Wiederholen Sie aus dem unten stehenden Gerichtsbeschluss wortgetreu den Abschnitt von „LVwG-600547/7/Br/CG“ bis „4 B-VG unzulässig.“.

■ **QUELLE**

= = =

LVwG-600547/7/Br/CG
Linz, 24.11.2014
Das Landesverwaltungsgericht Oberösterreich hat durch seinen Richter Mag. Dr. Bleier über die Beschwerde des E D, geb. X, E, B D, gegen das Straferkenntnis der Bezirkshauptmannschaft Schärding, vom 8.9.2014, VerkR96-7700-2013, hinsichtlich des Punktes 2. des Straferkenntnisses den
B E S C H L U S S
gefasst:
I. Die Beschwerde wird gemäß § 7 Abs. 4 iVm § 31 VwGVG als verspätet
zurückgewiesen.
II. Gegen diesen Beschluss ist gemäß § 25a VwGG eine ordentliche Revision an den Verwaltungsgerichtshof nach Art. 133 Abs. 4 B-VG unzulässig.
E n t s c h e i d u n g s g r ü n d e
I. 1. Mit der angefochtenen Entscheidung warf die Bezirkshauptmannschaft Schärding dem Beschwerdeführer (Bf) in 3 Punkten zusammengefasst und sinngemäß vor, am 10.12.2013 um 13:55 Uhr auf der B 137 bei Strkm 60,000 (1) mit einem LKW mit über 3,5 t höchstes zulässiges Gesamtgewicht gefahren zu sein, ohne unter die Ausnahme des § 2 der Verordnung der OÖ. Landesregierung vom 21. Juni 2004, LGBl Nr 37 gefallen zu sein, (2) als Fahrer die während des laufenden und der vorausgegangenen 28 Tage erstellten handschriftlichen Aufzeichnungen und Ausdrucke nicht vorgelegt zu haben, obwohl diese Unterlagen auf Verlangen dem Kontrollorgan vorzulegen seien und (3) als handelsrechtlicher Geschäftsführer der D H GesmbH nicht dafür Sorge getragen, dass der Zustand des Fahrzeuges den Vorschriften des KFG entspreche, weil das Kontrollgerät und dessen Antriebseinrichtung zuletzt am 23.4.2010 überprüft worden war und eine Überprüfung zumindest einmal innerhalb von zwei Jahren erfolgen müsse.

= = =

■ **GEGEBENE INFORMATIONEN**
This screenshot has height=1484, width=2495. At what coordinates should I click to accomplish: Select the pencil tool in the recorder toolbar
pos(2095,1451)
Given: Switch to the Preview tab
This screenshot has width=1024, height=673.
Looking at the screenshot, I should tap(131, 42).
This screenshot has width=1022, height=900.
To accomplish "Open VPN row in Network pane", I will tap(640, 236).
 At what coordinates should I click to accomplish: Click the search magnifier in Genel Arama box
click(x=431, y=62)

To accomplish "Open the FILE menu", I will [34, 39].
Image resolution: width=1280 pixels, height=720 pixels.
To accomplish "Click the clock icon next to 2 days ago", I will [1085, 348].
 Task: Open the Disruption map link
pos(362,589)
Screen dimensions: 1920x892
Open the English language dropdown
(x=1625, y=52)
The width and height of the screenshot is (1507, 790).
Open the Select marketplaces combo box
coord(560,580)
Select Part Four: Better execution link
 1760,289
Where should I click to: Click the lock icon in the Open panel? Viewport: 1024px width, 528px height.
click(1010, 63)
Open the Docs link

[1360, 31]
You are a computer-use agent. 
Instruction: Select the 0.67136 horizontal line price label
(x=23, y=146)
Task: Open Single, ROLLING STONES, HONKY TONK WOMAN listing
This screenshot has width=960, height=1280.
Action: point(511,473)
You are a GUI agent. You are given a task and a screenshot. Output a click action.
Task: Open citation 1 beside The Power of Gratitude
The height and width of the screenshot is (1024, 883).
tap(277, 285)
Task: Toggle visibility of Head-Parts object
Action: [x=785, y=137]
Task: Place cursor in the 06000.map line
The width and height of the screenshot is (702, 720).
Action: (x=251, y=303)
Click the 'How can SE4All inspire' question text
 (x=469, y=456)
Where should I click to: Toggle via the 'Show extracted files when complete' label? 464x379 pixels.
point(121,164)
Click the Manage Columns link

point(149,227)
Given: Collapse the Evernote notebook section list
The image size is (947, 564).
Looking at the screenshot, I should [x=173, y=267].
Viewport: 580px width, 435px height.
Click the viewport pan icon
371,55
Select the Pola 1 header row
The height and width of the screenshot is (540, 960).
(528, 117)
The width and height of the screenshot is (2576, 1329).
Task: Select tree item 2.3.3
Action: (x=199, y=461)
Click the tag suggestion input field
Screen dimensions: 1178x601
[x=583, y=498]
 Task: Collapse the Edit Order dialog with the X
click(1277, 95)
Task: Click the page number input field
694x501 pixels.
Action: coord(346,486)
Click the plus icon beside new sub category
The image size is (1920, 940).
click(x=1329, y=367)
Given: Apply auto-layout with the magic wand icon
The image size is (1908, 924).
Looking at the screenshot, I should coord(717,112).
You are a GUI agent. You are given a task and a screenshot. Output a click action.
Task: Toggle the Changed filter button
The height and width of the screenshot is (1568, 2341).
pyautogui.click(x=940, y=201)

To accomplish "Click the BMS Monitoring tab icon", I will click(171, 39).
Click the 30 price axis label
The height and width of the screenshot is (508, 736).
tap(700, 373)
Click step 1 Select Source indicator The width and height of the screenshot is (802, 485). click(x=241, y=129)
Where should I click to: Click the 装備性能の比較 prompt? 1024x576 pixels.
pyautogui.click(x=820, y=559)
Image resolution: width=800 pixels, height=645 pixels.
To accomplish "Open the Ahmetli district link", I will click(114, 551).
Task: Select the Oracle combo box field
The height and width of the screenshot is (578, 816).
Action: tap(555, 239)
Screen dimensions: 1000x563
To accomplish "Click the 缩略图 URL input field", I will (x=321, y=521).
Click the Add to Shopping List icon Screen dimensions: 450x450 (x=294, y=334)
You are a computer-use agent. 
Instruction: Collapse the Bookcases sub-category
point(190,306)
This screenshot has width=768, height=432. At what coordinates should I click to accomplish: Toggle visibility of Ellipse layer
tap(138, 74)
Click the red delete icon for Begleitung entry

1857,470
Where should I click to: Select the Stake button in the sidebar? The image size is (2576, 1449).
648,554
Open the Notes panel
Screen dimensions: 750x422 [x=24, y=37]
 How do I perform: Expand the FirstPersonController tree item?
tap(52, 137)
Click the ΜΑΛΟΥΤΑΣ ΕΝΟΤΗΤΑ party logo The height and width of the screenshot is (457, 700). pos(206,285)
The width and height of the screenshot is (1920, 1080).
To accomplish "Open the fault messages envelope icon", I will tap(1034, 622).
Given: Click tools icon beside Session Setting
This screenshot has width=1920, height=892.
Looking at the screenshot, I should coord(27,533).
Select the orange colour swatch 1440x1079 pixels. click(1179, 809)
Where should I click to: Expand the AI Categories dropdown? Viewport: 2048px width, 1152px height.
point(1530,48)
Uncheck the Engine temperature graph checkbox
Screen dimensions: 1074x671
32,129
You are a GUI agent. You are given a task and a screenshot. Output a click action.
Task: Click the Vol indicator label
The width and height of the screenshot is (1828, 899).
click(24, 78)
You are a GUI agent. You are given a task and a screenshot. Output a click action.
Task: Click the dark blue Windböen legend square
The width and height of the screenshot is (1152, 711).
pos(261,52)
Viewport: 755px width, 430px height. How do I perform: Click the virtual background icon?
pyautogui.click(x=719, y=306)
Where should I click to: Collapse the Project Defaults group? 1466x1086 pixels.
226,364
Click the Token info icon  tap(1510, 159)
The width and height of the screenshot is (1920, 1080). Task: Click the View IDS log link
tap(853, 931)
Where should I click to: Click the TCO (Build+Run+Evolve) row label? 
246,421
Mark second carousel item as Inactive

= = =

■ **MUSTERLÖSUNG**
LVwG-600547/7/Br/CG
Linz, 24.11.2014
Das Landesverwaltungsgericht Oberösterreich hat durch seinen Richter Mag. Dr. Bleier über die Beschwerde des E D, geb. X, E, B D, gegen das Straferkenntnis der Bezirkshauptmannschaft Schärding, vom 8.9.2014, VerkR96-7700-2013, hinsichtlich des Punktes 2. des Straferkenntnisses den
B E S C H L U S S
gefasst:
I. Die Beschwerde wird gemäß § 7 Abs. 4 iVm § 31 VwGVG als verspätet
zurückgewiesen.
II. Gegen diesen Beschluss ist gemäß § 25a VwGG eine ordentliche Revision an den Verwaltungsgerichtshof nach Art. 133 Abs. 4 B-VG unzulässig.